Multi-Head, Multi-Query, and Grouped-Query Attention: Which One Should You Use?

Multi-Head, Multi-Query, and Grouped-Query Attention: Which One Should You Use?

In this blog, we will discuss different types of attention mechanisms. First, we will discuss the intro about Multi Head and Multi Query attentions and their limitations. Then we will discuss Group Query Attention(GQA) and why it is needed and we will implement it using the PyTorch Library.

Introduction

In transformer-based architectures, attention heads are crucial in learning long-range dependencies. The traditional Multi Head Attention(MHA) introduced in Attention is All You Need paper has been the standard go-to attention approach, but it has a high computational cost which makes it inefficient for the large language models(LLMS). This inefficiency arises due to the high memory bandwidth required, which becomes a bottleneck during both training and inference.

So, another alternative approach Multi Query Attention(MQA) was introduced in the paper Fast Transformer Decoding: One Write-Head is All You Need. MQA improved upon MHA by sharing the key-value pairs across all queries for different attention heads.
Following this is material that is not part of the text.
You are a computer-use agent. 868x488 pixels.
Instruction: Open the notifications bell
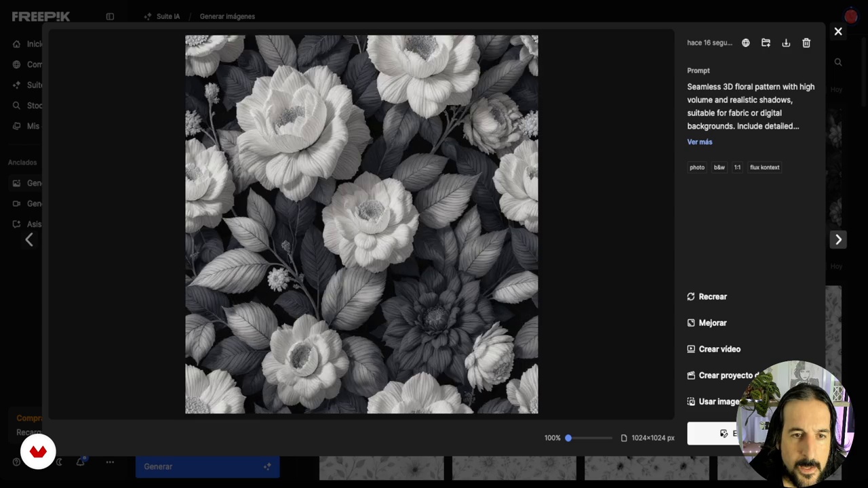click(x=80, y=462)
This key modification significantly reduced the memory bandwidth costs and sped up the decoding process.

Figure 1: Fig showing the structure of the attention mechanism (taken from GQA paper)

As shown in the figure above, in multi-head attention, each query has it’s own unique key-value pairs while in the multi-query multiple queries share the same key-value pair. We will explore about Grouped Query mechanism down below.
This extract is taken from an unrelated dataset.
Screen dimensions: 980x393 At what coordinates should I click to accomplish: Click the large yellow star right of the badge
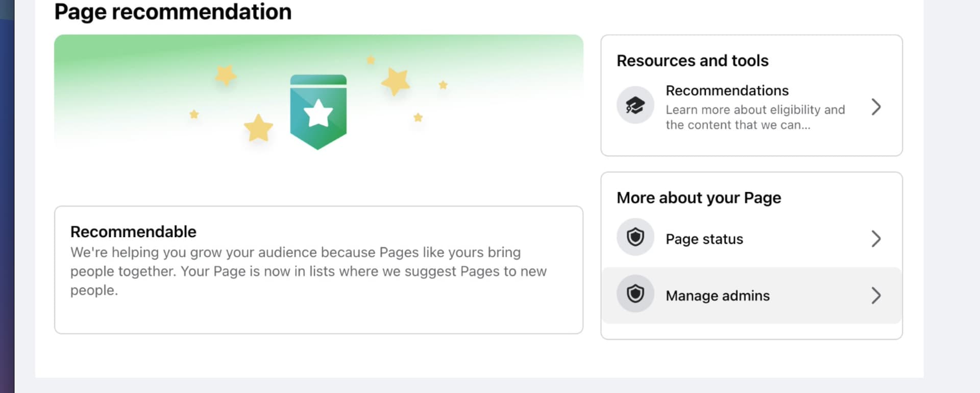[396, 81]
Limitations of MHA and MQA

The limitations of Multi-Head Attention (MHA) become particularly evident in autoregressive tasks, such as text generation, when Transformer models utilize key-value (KV) caches. While the actual computation for attention via matrix multiplication is fast, the real bottleneck arises during the data transfer process. At each decoding step, the system has to copy all the key-value pairs from high-bandwidth memory to lower-bandwidth memory, which is a much slower operation. The issue worsens when the number of attention heads increases, leading to slower inference and significant memory overhead.
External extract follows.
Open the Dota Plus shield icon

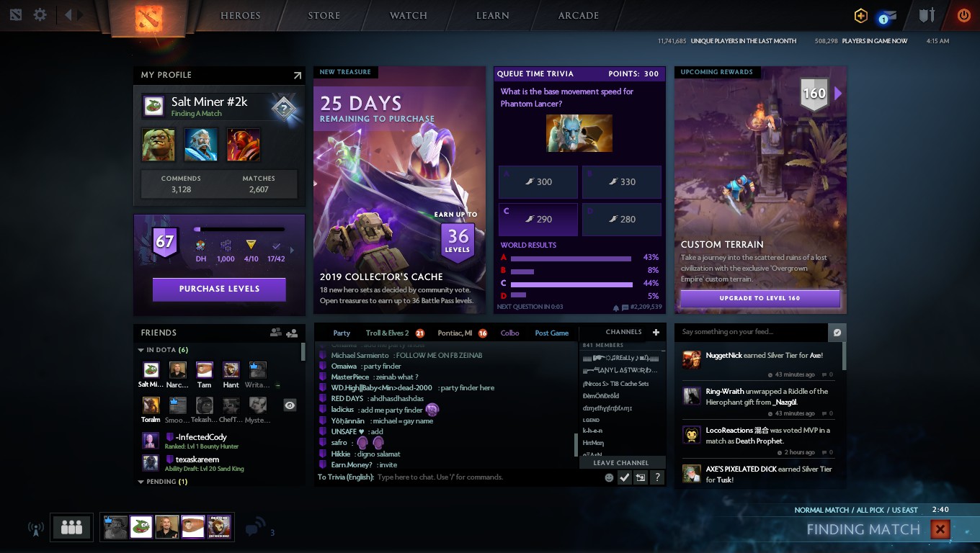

While Multi-Query Attention (MQA) addresses the memory bandwidth issue by using the same key-value pair across all query heads, this simplification comes at the cost of the performance of the model. By sharing a single key-value pair for all queries, MQA reduces memory overhead and speeds up the process as keys and values do not have to be loaded in the memory for each head in different layers of attention. However, this significantly limits the model's ability to capture nuanced relationships between queries, leading to a reduction in its capacity to generalize. As a result, MQA struggles with handling complex patterns or dependencies in the data, which can lead to poorer quality predictions and a less robust model, particularly for tasks that require detailed and diverse information processing. This limitation can also lead to training instability, as the model may fail to learn optimal representations for each query.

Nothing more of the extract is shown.